• _Extracted data_
<<<<

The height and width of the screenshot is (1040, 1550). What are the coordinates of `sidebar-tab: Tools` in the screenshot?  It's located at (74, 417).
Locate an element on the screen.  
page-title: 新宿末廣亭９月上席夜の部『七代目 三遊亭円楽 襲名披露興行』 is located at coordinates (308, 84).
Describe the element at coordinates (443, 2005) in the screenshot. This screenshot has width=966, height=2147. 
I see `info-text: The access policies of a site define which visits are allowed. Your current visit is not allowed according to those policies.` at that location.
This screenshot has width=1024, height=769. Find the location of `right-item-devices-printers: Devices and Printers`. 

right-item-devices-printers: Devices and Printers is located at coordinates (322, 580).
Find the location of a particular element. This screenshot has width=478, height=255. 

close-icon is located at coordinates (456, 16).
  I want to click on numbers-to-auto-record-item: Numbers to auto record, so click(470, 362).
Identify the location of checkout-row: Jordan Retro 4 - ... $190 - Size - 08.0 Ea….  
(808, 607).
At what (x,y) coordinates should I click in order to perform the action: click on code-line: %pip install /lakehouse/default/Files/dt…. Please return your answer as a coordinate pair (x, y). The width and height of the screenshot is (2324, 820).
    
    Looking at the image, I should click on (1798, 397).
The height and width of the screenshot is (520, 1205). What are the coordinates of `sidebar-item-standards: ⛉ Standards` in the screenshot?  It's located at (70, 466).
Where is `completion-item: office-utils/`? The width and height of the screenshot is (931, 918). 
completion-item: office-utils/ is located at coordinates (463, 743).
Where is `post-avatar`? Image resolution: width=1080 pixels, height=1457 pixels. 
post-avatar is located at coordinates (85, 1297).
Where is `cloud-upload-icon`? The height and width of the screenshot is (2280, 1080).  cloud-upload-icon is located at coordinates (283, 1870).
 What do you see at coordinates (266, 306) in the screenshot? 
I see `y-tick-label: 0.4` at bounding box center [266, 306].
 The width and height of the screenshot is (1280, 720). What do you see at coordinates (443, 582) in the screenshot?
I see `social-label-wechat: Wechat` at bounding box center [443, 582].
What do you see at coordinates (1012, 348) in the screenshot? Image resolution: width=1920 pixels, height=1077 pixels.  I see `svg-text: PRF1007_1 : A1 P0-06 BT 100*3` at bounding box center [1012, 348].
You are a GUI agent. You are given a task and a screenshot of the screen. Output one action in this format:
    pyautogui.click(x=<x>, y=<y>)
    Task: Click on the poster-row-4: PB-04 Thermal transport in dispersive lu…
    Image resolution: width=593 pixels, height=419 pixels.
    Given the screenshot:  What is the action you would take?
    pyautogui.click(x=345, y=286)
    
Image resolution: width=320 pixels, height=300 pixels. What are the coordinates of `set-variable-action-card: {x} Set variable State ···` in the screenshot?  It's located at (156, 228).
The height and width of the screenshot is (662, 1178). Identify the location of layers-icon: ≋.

>>>>

• _Required action_
Please convert the rows above into a JSON list of strings, with one string for each line and any blank lines left out.

• _Task result_
[
  "The height and width of the screenshot is (1040, 1550). What are the coordinates of `sidebar-tab: Tools` in the screenshot?  It's located at (74, 417).",
  "Locate an element on the screen.  ",
  "page-title: 新宿末廣亭９月上席夜の部『七代目 三遊亭円楽 襲名披露興行』 is located at coordinates (308, 84).",
  "Describe the element at coordinates (443, 2005) in the screenshot. This screenshot has width=966, height=2147. ",
  "I see `info-text: The access policies of a site define which visits are allowed. Your current visit is not allowed according to those policies.` at that location.",
  "This screenshot has width=1024, height=769. Find the location of `right-item-devices-printers: Devices and Printers`. ",
  "right-item-devices-printers: Devices and Printers is located at coordinates (322, 580).",
  "Find the location of a particular element. This screenshot has width=478, height=255. ",
  "close-icon is located at coordinates (456, 16).",
  "  I want to click on numbers-to-auto-record-item: Numbers to auto record, so click(470, 362).",
  "Identify the location of checkout-row: Jordan Retro 4 - ... $190 - Size - 08.0 Ea….  ",
  "(808, 607).",
  "At what (x,y) coordinates should I click in order to perform the action: click on code-line: %pip install /lakehouse/default/Files/dt…. Please return your answer as a coordinate pair (x, y). The width and height of the screenshot is (2324, 820).",
  "    Looking at the image, I should click on (1798, 397).",
  "The height and width of the screenshot is (520, 1205). What are the coordinates of `sidebar-item-standards: ⛉ Standards` in the screenshot?  It's located at (70, 466).",
  "Where is `completion-item: office-utils/`? The width and height of the screenshot is (931, 918). ",
  "completion-item: office-utils/ is located at coordinates (463, 743).",
  "Where is `post-avatar`? Image resolution: width=1080 pixels, height=1457 pixels. ",
  "post-avatar is located at coordinates (85, 1297).",
  "Where is `cloud-upload-icon`? The height and width of the screenshot is (2280, 1080).  cloud-upload-icon is located at coordinates (283, 1870).",
  " What do you see at coordinates (266, 306) in the screenshot? ",
  "I see `y-tick-label: 0.4` at bounding box center [266, 306].",
  " The width and height of the screenshot is (1280, 720). What do you see at coordinates (443, 582) in the screenshot?",
  "I see `social-label-wechat: Wechat` at bounding box center [443, 582].",
  "What do you see at coordinates (1012, 348) in the screenshot? Image resolution: width=1920 pixels, height=1077 pixels.  I see `svg-text: PRF1007_1 : A1 P0-06 BT 100*3` at bounding box center [1012, 348].",
  "You are a GUI agent. You are given a task and a screenshot of the screen. Output one action in this format:",
  "    pyautogui.click(x=<x>, y=<y>)",
  "    Task: Click on the poster-row-4: PB-04 Thermal transport in dispersive lu…",
  "    Image resolution: width=593 pixels, height=419 pixels.",
  "    Given the screenshot:  What is the action you would take?",
  "    pyautogui.click(x=345, y=286)",
  "Image resolution: width=320 pixels, height=300 pixels. What are the coordinates of `set-variable-action-card: {x} Set variable State ···` in the screenshot?  It's located at (156, 228).",
  "The height and width of the screenshot is (662, 1178). Identify the location of layers-icon: ≋."
]